Of course, the hardships and the bad things that happen in our lives should be seen as trials to prove our faith genuine. “…now for a little while you may have had to suffer grief in all kinds of trials. These have come so that the proven genuineness of your faith—of greater worth than gold, which perishes even though refined by fire—may result in praise, glory and honor when Jesus Christ is revealed.” (1 Peter 1:6-7)

And I can certainly identify a few times of hardship in my own life – 4 redundancies and 4 significant periods of unemployment, 2 bouts of cancer. This blog is testimony to the way I have searched for that “proven genuineness” of faith. I have sought to apply what I have learned from the Bible, and believe in my head and in my heart, to the situations I find myself in. I have wrestled and learned even more in the process. And I hope that this will result in “praise, glory and honour” for Christ.

One of the biggest things I’ve learned is that the purpose of life – yes, I believe that life does have a purpose – is God-centred and not me-centred or even man-centred.

But even when life is easier, our faith is being tried and tested. In the parable of the sower (Mark 4:1-20) Jesus talks about four types of soil representing four types of people who hear the Word of God. Only one rejects the Word outright. Two produce seedlings that did not last and become fruitful – one because of hardship, the other because “the cares of the world and the deceitfulness of riches and the desires for other things” choked the life out of them (v19). So even the successes, the good things, family, friends, possessions, wealth, happiness, fun, enjoyment – all these things can try our faith.

They are things that can suck the life out of our faith simply by getting in front of God. We become too busy to pray, to go to church, to read the Bible. Before we know it we are doing things and saying things we wouldn’t have dreamed of doing before. Then we feel guilty. Then we forget that God’s grace is to sinners, and we perversely tell ourselves that God won’t have us back… and then we don’t look back. It happens time and time again.

If you are one of those people that has reached the end of that progression, please remember that God welcomes us like the father in the parable of the Prodigal Son. None of us deserve His love and forgiveness, but He is merciful to all who come to Him through the Lord Jesus in faith and repentance.

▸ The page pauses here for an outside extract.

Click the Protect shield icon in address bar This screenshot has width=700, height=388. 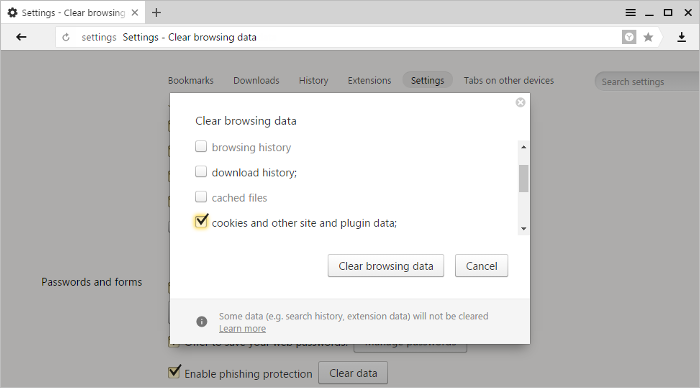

For my own part, I have also had more than my fair share of smooth times too, and have experienced complacency and regretted it. Paul said, “Let anyone who thinks that he stands take heed lest he fall.” (1 Corinthians 10:12) I knew that verse like the back of my hand and still didn’t see the fall coming. Perhaps this is why Paul says in his letter to the Ephesians (5:15-16), “Look carefully then how you walk, not as unwise but as wise, making the best use of the time, because the days are evil.”

Anyway, so that’s my story. I hope that you have found it helpful. It’s not earthshattering or miraculous, quite undramatic. But it’s me, and it’s real. So I’d encourage you to ponder the real God, who in different ways is doing real things in the lives of real people day after day. And if you are a Christian, please keep striving for that “proven genuineness” of your faith in good times and in bad – because both will come. If you’re not a Christian, wake up and stop living in a dream world where meaning is elusory, purpose is meaningless and actions have no real consequences. Repent and start living in the real world, with the real God, with real purpose and meaning, and where there really is an eternal life through Jesus Chris after this one.